Publié le 27 novembre 2019 Mis à jour le 27 novembre 2019

Après s’être développées durant 30 ans, les ONG environnementales chinoises sont aujourd’hui étroitement contrôlées par le pouvoir.

Depuis 1979 et son ouverture économique, la Chine a vu un grand nombre d’ONG environnementales se développer sur son territoire. Mobilisation contre la construction de barrages, sensibilisation face aux réchauffements climatiques … Leurs actions sont nombreuses. Depuis 2014, elles doivent faire face à une pression croissante: censure médiatique renforcée, augmentation des arrestations et emprisonnement d’activistes prônant les droits de l’homme, mais aussi contre la diffusion des valeurs occidentales. Depuis 2016, l’état-parti a imposé un certain nombre de lois pour encadrer et restreindre leurs activités.

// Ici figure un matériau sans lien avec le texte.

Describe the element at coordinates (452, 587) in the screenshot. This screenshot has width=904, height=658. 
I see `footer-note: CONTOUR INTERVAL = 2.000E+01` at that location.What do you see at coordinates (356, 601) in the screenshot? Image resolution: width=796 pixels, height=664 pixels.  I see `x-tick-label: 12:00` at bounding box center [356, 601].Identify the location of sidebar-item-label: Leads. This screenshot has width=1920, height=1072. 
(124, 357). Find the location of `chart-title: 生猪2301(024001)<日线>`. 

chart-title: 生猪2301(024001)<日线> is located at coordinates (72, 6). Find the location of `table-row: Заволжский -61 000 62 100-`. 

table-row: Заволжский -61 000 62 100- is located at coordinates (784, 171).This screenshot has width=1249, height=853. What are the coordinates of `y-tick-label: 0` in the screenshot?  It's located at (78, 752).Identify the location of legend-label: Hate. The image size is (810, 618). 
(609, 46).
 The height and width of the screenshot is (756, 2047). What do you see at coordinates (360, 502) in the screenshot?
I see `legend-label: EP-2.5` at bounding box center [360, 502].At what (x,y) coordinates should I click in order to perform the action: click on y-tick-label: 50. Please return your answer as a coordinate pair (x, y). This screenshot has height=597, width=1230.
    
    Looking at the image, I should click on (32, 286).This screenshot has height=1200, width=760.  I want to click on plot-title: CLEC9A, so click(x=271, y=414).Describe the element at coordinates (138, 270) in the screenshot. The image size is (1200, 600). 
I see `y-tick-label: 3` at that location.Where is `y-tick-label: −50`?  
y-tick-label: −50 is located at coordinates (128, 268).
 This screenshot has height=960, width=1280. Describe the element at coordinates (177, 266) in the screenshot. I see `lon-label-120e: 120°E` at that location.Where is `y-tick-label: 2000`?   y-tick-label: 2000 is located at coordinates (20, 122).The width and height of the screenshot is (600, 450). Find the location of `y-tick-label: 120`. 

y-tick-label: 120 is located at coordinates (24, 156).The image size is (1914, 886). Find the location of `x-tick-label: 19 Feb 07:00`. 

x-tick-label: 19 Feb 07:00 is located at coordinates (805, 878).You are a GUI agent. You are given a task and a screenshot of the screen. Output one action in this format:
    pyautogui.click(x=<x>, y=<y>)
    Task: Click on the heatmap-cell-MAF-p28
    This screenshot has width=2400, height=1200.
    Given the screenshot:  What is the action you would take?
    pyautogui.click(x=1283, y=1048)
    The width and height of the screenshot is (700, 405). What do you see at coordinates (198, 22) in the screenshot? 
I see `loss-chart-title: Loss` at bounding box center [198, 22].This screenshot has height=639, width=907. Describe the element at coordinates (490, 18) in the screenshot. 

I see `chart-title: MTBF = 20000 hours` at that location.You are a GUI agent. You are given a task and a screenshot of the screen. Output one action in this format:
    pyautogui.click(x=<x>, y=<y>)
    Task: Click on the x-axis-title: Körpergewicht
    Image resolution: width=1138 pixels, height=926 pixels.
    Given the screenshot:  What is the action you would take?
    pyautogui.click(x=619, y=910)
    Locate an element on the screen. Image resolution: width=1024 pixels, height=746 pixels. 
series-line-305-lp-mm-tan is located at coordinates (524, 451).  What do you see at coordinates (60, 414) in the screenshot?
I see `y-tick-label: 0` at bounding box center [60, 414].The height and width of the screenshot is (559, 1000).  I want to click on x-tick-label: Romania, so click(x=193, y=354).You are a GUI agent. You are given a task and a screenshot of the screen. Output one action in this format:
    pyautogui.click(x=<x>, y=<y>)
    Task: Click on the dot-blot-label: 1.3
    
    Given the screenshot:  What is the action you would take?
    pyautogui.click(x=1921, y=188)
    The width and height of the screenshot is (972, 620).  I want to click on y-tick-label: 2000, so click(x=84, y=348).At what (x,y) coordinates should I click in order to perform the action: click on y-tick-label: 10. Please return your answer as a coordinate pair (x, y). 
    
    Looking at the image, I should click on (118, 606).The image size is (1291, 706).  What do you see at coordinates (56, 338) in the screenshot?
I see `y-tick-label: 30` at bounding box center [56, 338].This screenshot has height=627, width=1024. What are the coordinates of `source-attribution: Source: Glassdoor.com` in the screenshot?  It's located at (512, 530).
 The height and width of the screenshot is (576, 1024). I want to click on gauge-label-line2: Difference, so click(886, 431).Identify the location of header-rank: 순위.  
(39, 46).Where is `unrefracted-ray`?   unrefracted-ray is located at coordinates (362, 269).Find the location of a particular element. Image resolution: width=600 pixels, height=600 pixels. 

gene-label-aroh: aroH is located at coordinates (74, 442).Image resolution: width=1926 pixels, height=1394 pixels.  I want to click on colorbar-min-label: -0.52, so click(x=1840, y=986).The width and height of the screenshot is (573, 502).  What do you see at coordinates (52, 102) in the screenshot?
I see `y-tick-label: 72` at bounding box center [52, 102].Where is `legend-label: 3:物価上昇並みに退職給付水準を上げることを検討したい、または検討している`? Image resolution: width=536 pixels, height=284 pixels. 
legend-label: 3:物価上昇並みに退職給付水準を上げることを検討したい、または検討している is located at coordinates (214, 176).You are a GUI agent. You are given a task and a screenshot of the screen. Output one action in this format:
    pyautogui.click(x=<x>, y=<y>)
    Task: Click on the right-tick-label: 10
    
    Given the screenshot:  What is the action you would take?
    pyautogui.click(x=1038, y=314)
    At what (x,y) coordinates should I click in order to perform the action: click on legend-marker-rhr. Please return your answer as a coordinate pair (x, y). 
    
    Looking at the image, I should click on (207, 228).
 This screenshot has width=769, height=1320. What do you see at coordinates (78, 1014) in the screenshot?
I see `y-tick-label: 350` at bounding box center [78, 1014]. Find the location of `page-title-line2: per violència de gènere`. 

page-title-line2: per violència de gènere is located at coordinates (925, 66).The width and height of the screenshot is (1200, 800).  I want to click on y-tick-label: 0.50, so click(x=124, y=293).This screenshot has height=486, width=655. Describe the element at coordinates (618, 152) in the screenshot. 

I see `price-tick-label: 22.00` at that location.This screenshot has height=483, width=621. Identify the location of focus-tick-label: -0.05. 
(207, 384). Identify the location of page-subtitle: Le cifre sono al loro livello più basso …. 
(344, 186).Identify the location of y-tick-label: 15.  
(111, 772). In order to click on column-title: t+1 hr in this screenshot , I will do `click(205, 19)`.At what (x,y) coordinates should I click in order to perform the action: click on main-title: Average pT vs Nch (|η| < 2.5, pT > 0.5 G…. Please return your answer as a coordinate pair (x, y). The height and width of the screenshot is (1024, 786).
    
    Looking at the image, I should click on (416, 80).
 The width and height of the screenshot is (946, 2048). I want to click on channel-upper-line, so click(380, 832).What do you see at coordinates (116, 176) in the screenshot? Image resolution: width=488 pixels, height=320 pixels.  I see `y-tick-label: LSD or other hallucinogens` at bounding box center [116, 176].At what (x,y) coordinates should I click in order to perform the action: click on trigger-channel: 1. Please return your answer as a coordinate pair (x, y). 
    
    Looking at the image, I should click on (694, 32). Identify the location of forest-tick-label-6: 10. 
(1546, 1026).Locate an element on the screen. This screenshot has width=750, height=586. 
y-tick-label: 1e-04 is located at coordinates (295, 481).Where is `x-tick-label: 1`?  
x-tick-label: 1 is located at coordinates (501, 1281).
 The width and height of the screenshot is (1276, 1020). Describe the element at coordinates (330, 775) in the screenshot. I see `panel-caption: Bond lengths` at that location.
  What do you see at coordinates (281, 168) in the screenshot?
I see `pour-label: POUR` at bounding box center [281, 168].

Dans le cadre de sa thèse, Virginie Arantes - Centre de Recherche et Études en politique internationale (REPI) , Faculté de Philosophie et Sciences sociales - a étudié cette évolution. Après avoir mené plusieurs recherches sur le terrain, à Shanghai, elle a pu remarquer que le paysage des ONG environnementales réagit à ces pressions croissantes : si certaines deviennent cooptées par le pouvoir, d’autres deviennent des « entreprises sociales » et développent des techniques de management pour pouvoir s’autofinancer. La chercheuse souligne également que cette transformation concorde avec l’apparition de nombreuses ONG chinoises à l’étranger dans le but de surveiller les investissements réalisés par le pays à l’échelle internationale.

Le 28 novembre, la chercheuse présentera son travail dans le cadre d’un colloque traitant du réchauffement climatique en Chine.